Stolen Generations Five generations of family
Cabbage Tree Island is a large, flat, teardrop of sugar cane land on a reach of the Richmond River on the New South Wales far north coast.
It is also home to the Njangbal clan of the Bundjalung people, and it is 'country' for former Jali Local Aboriginal Land Council chairwoman Sandra Bolt.
In the 1950s and 60s, Mrs Bolt's mother was assiduous in making sure the house was spick and span, and all 13 of her children were spotless ahead of the monthly inspection by the mission manager's wife — one of the few things her mother could do to stop her children being targeted by 'the welfare'.

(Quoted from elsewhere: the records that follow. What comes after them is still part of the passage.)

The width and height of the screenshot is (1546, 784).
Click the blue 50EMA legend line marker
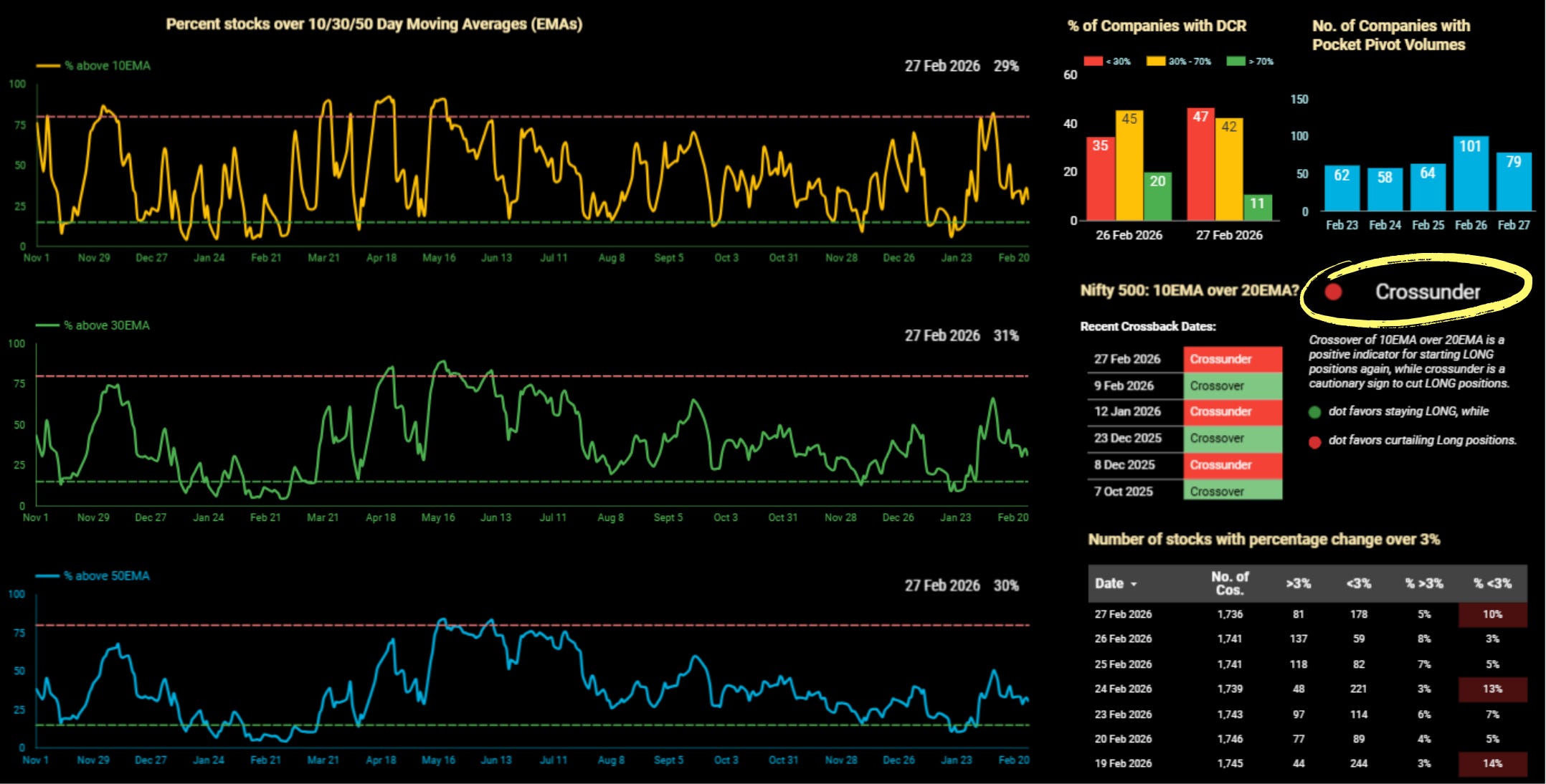point(47,576)
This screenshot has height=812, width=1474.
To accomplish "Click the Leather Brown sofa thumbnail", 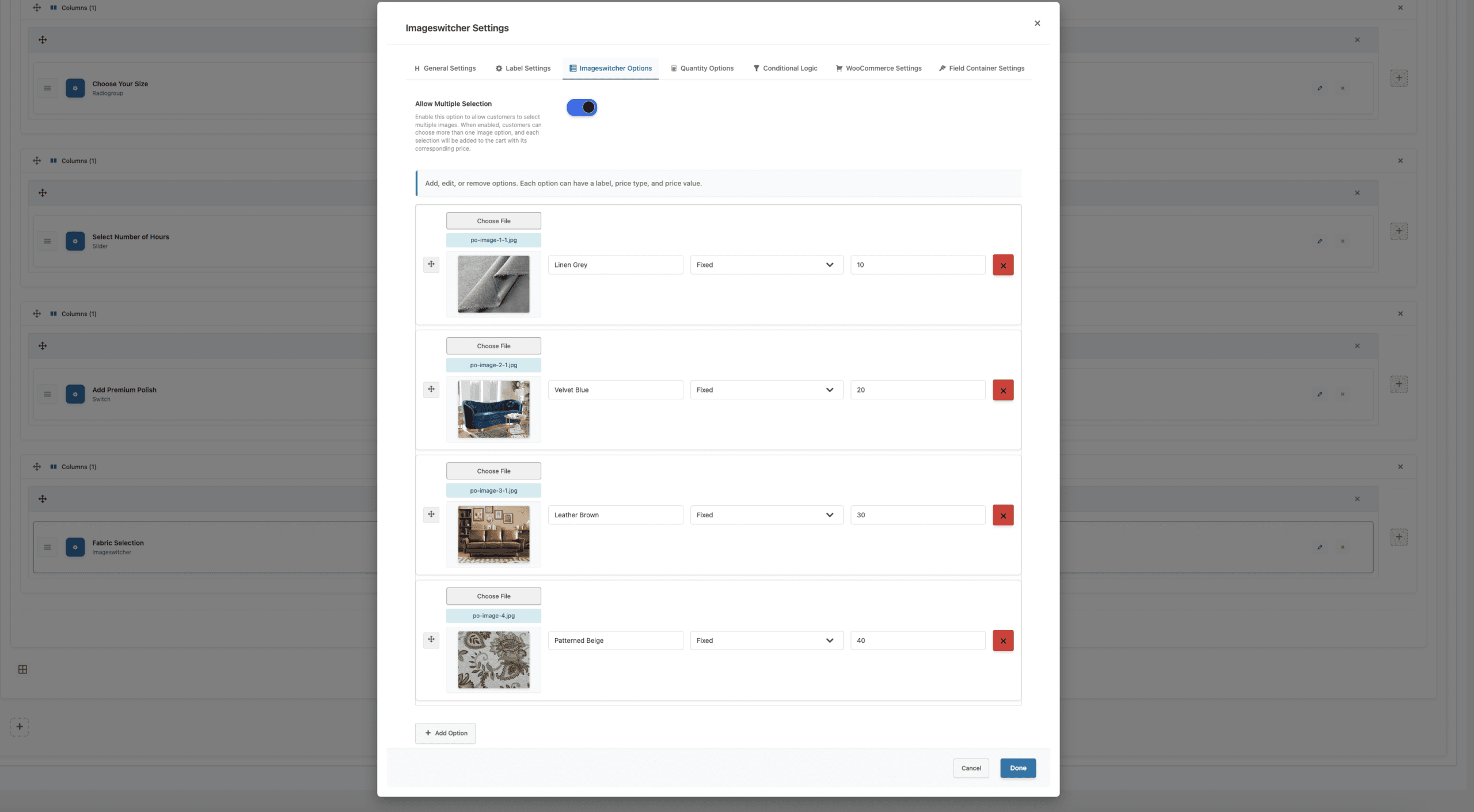I will (493, 534).
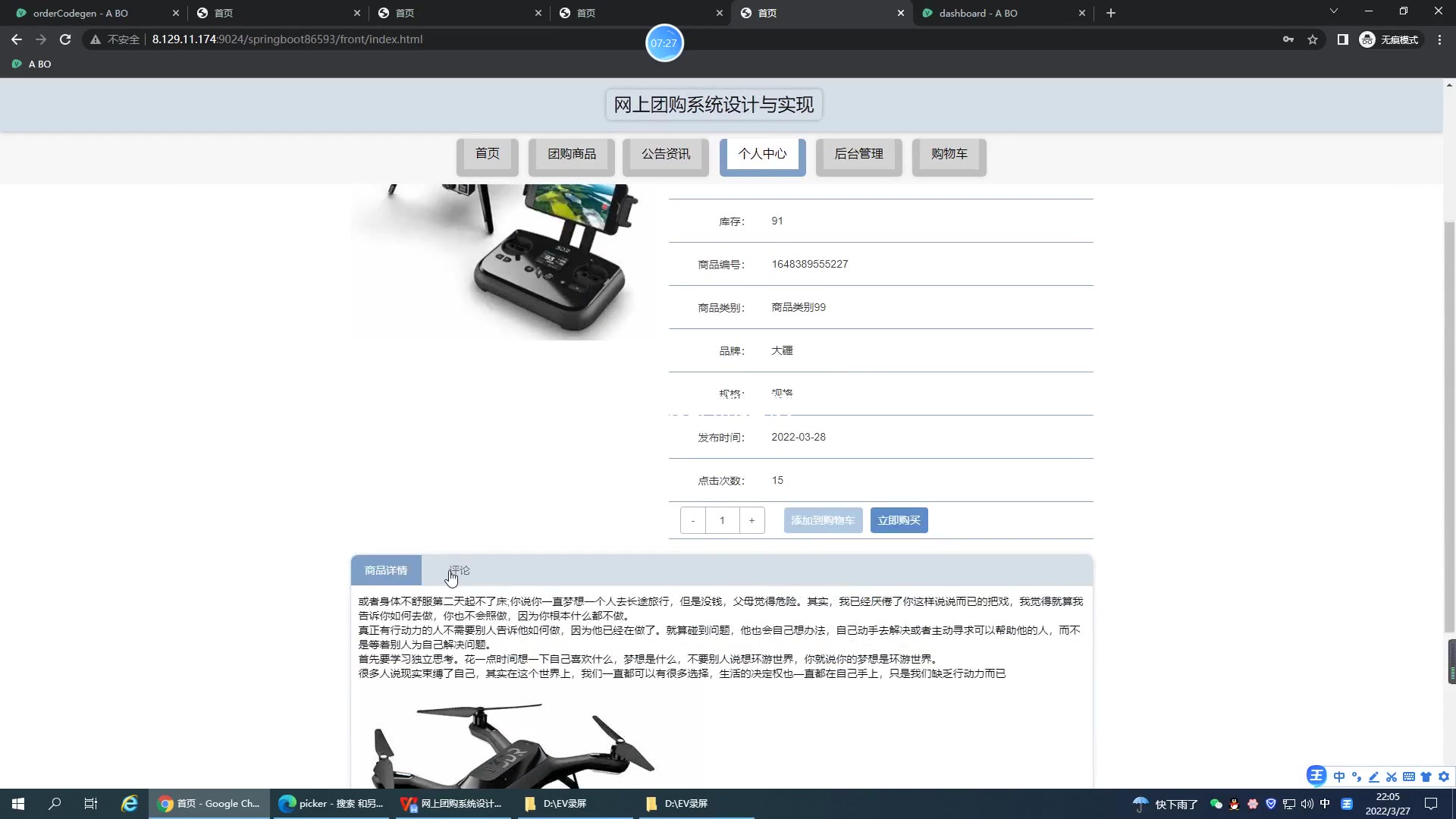
Task: Click the volume icon in tray
Action: point(1307,803)
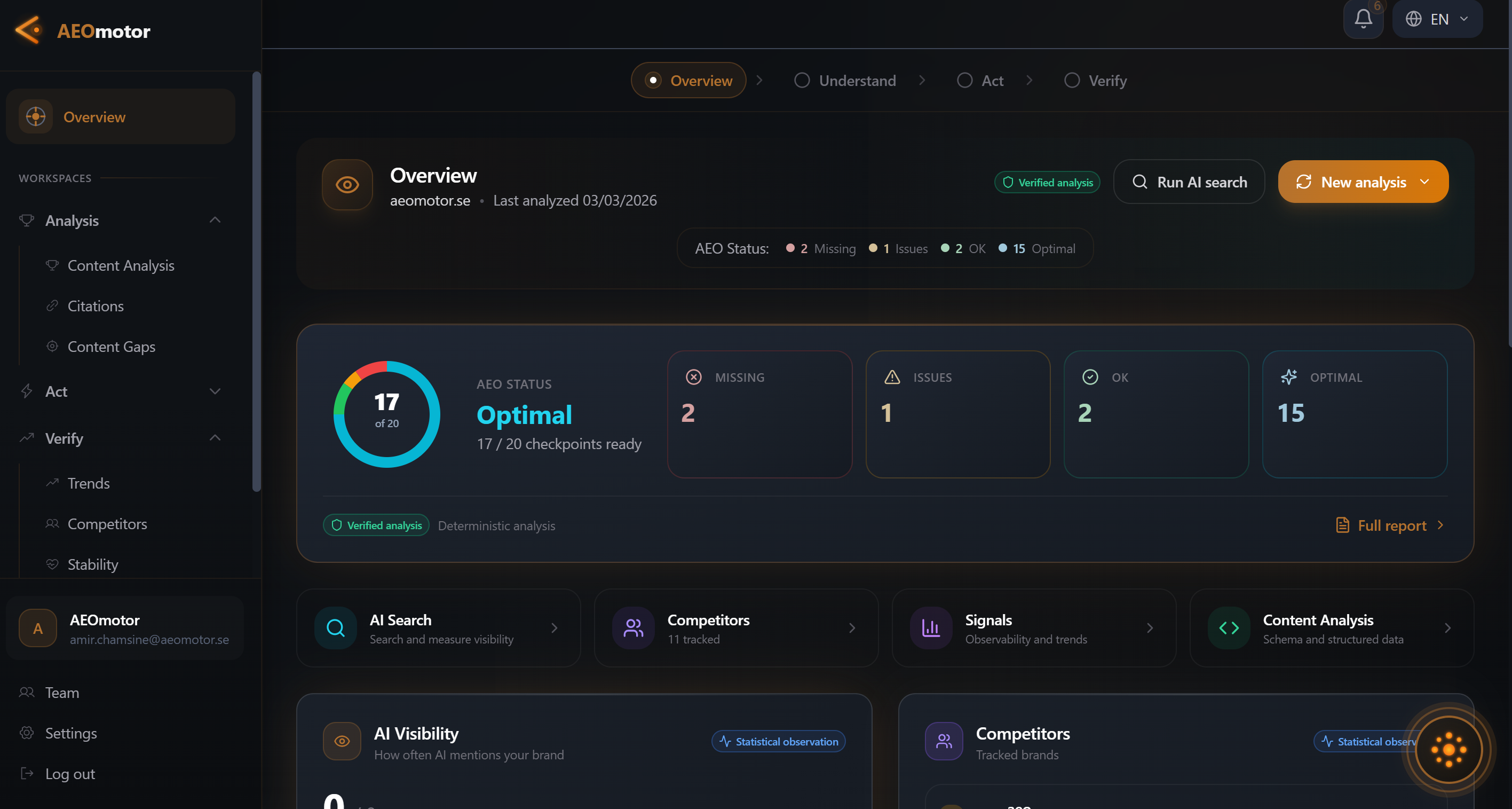Expand the Act sidebar section
The height and width of the screenshot is (809, 1512).
tap(215, 391)
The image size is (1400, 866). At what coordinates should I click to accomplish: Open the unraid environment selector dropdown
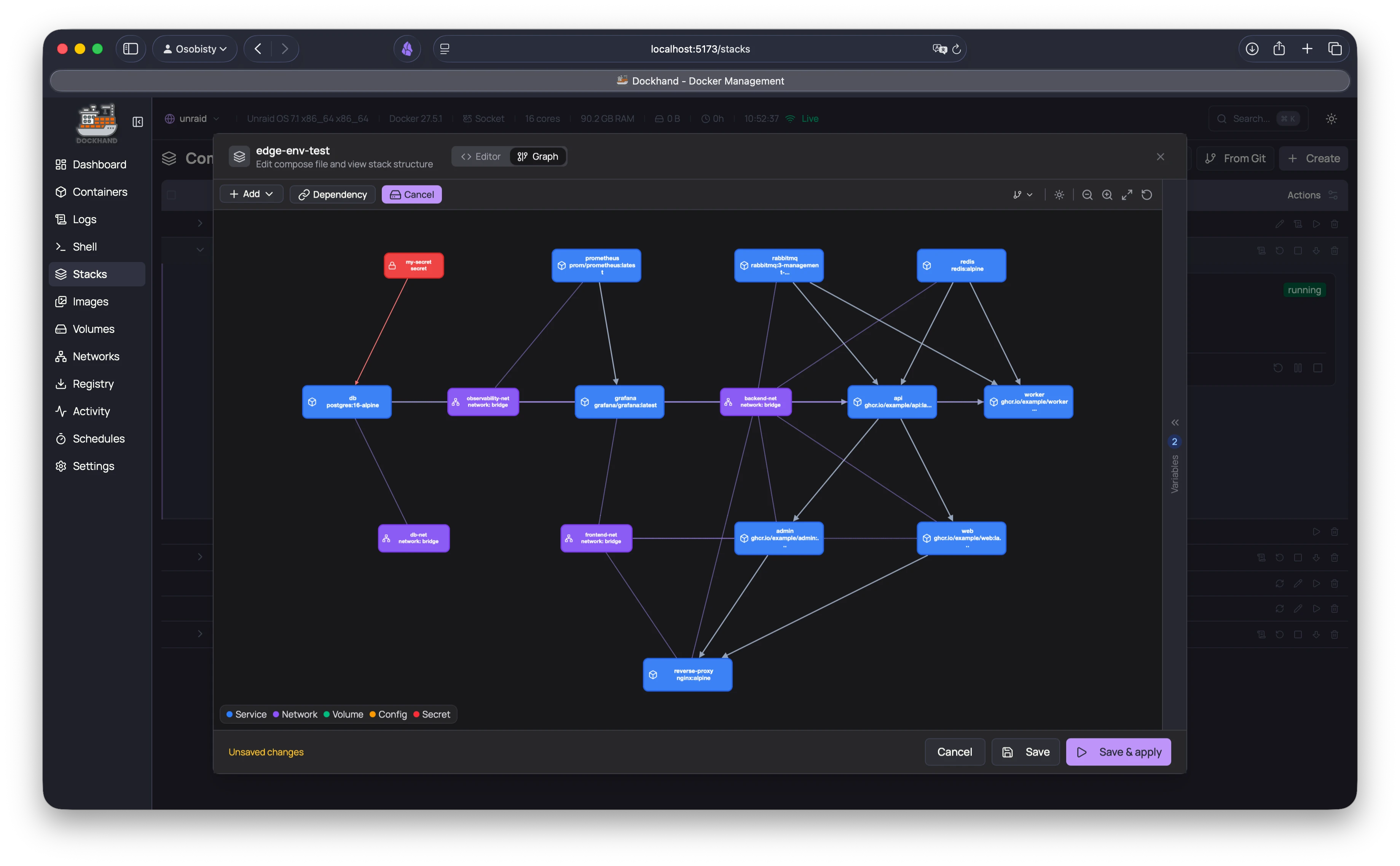click(192, 118)
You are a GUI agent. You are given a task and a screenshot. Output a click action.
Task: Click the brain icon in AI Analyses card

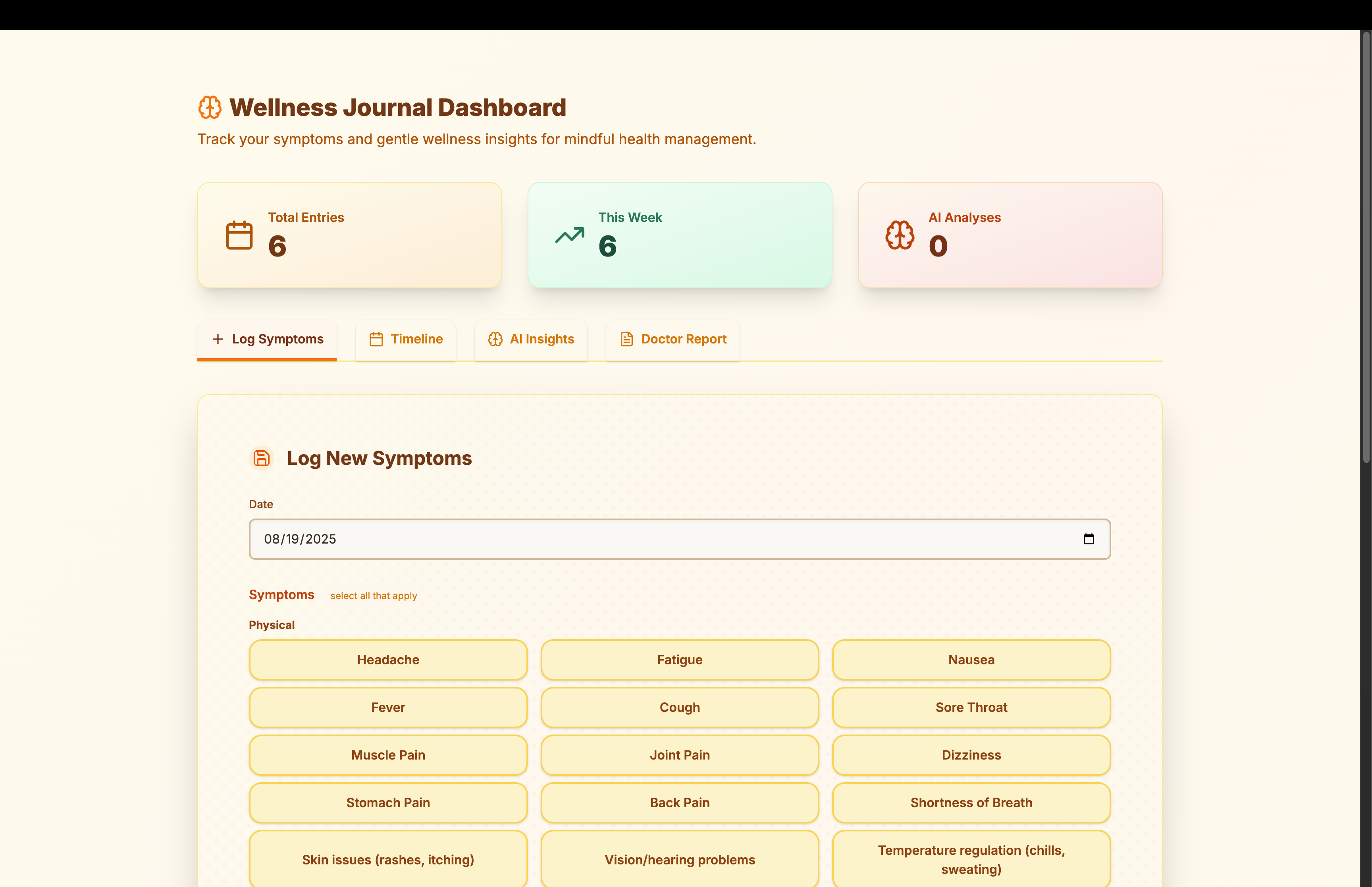[899, 235]
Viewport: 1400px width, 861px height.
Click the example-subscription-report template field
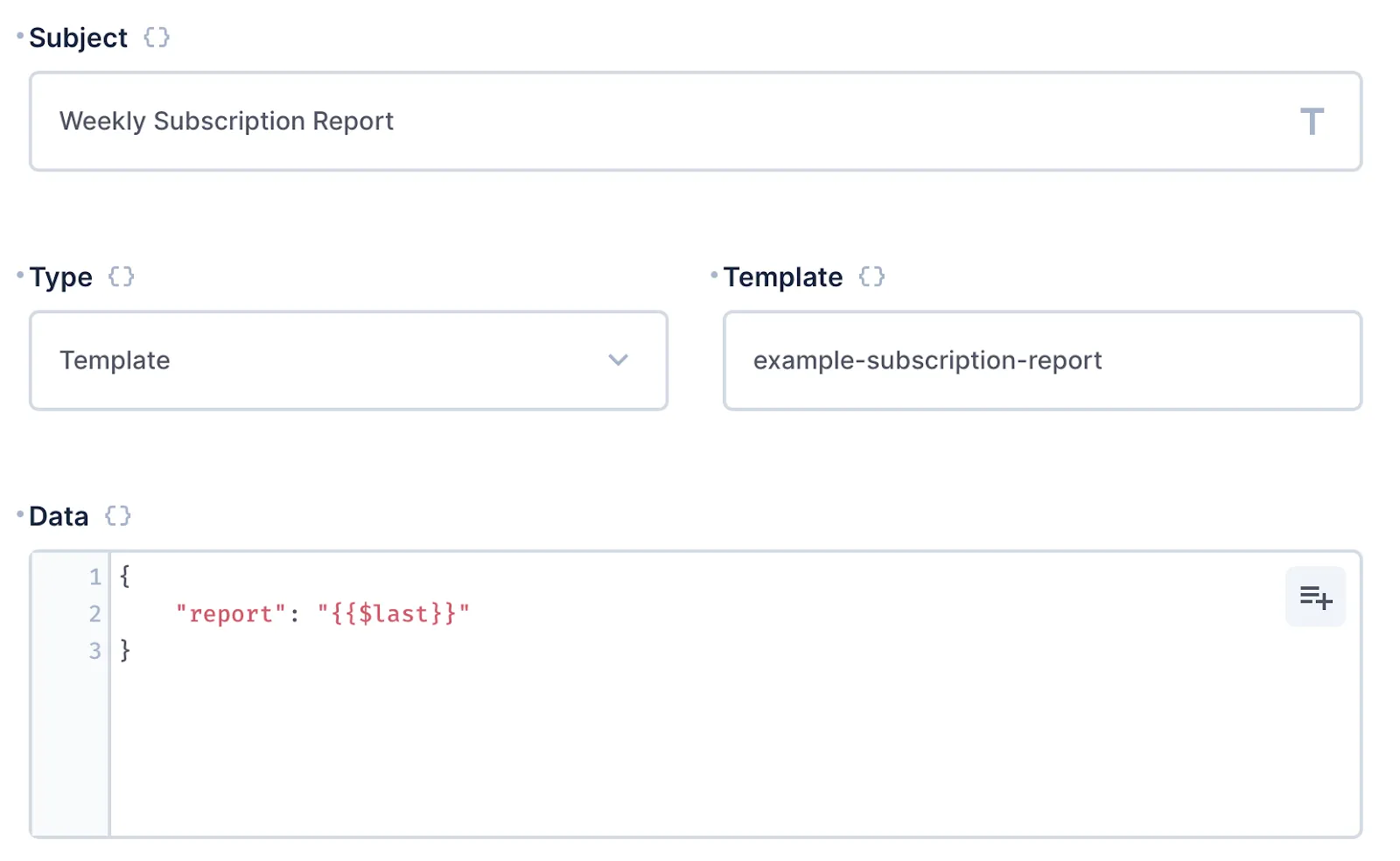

"We were all as a family kept together because my mother protected us from being taken away by the welfare, and then my little brother was drowned on Cabbage Tree Island," Mrs Bolt recalled sadly.
"That was when my family moved to Sydney, and my sister and I worked as domestics at Vaucluse."
AUDIO 12:55 Bundjalung woman Sandra Bolt speaks about her family ABC NEWS
The sisters met men and settled down. Mrs Bolt's sister Irene and her partner found a silver lining in a dark cloud after a workplace accident left them with enough compensation to buy a house in Balmain and a new car.
Then one day in the early 1970s, Government officers swooped and removed the youngest five of her six children, to be fostered in separate homes in different parts of the state.
The eldest child removed was just six years old.